Stored dataset items:
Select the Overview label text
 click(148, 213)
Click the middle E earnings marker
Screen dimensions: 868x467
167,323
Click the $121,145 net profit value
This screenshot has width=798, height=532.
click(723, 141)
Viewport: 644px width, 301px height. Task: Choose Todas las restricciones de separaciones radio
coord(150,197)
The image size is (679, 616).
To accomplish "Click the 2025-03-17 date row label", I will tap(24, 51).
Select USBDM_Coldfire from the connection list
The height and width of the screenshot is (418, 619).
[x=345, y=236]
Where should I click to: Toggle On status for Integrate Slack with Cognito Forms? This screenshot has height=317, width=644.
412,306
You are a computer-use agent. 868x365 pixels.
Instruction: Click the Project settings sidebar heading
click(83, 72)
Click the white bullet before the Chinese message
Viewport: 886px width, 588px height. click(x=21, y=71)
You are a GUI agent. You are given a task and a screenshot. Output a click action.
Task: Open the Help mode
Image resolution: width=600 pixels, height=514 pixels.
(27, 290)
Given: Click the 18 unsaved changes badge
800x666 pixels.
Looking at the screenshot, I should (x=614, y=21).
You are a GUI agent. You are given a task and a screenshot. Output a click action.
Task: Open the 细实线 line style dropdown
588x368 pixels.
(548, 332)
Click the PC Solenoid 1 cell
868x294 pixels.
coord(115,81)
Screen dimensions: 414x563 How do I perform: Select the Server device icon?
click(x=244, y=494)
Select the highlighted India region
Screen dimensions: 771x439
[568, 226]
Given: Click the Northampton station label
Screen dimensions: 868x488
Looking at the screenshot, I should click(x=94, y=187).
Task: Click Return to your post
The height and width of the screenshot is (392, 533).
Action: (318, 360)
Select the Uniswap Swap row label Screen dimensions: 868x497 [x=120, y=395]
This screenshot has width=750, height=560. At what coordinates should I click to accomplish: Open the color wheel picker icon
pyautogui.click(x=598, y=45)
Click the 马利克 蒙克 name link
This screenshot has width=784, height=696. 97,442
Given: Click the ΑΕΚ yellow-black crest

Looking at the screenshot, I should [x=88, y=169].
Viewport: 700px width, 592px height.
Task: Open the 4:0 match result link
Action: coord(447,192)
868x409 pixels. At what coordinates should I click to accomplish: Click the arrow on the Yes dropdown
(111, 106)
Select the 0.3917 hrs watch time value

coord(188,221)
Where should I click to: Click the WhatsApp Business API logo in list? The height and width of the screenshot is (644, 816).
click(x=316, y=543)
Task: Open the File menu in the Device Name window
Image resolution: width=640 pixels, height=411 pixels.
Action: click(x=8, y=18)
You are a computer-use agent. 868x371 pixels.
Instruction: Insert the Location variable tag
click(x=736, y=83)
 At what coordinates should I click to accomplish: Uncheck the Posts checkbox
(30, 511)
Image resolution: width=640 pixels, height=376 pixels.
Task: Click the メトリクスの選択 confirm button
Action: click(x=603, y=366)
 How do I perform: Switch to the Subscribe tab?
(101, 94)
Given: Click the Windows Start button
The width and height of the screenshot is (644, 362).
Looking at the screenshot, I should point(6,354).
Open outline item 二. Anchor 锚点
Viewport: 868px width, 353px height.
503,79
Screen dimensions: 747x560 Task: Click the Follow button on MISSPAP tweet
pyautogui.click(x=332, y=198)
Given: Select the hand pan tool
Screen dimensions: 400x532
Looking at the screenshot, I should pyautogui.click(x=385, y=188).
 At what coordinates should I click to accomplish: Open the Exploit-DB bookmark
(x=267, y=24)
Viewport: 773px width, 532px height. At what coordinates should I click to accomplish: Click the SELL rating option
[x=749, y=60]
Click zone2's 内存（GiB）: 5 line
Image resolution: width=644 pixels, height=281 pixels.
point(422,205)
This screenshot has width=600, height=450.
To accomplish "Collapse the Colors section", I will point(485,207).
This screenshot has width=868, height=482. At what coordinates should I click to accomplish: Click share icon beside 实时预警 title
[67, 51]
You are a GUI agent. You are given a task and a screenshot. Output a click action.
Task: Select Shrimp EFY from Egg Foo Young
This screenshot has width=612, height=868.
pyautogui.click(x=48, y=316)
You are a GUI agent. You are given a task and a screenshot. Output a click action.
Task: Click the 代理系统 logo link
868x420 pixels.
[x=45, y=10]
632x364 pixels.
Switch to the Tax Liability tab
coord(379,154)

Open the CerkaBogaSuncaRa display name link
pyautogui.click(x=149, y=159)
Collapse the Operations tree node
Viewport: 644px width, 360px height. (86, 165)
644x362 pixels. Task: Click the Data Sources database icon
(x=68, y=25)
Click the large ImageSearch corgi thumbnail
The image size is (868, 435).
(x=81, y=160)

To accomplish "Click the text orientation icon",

Task requirements: Using the data above, reproduce exactly the lines from the line that contains "This screenshot has width=798, height=532." through the line that contains "Select USBDM_Coldfire from", including both.

Output for this task:
This screenshot has width=798, height=532.
click(723, 141)
Viewport: 644px width, 301px height. Task: Choose Todas las restricciones de separaciones radio
coord(150,197)
The image size is (679, 616).
To accomplish "Click the 2025-03-17 date row label", I will tap(24, 51).
Select USBDM_Coldfire from the connection list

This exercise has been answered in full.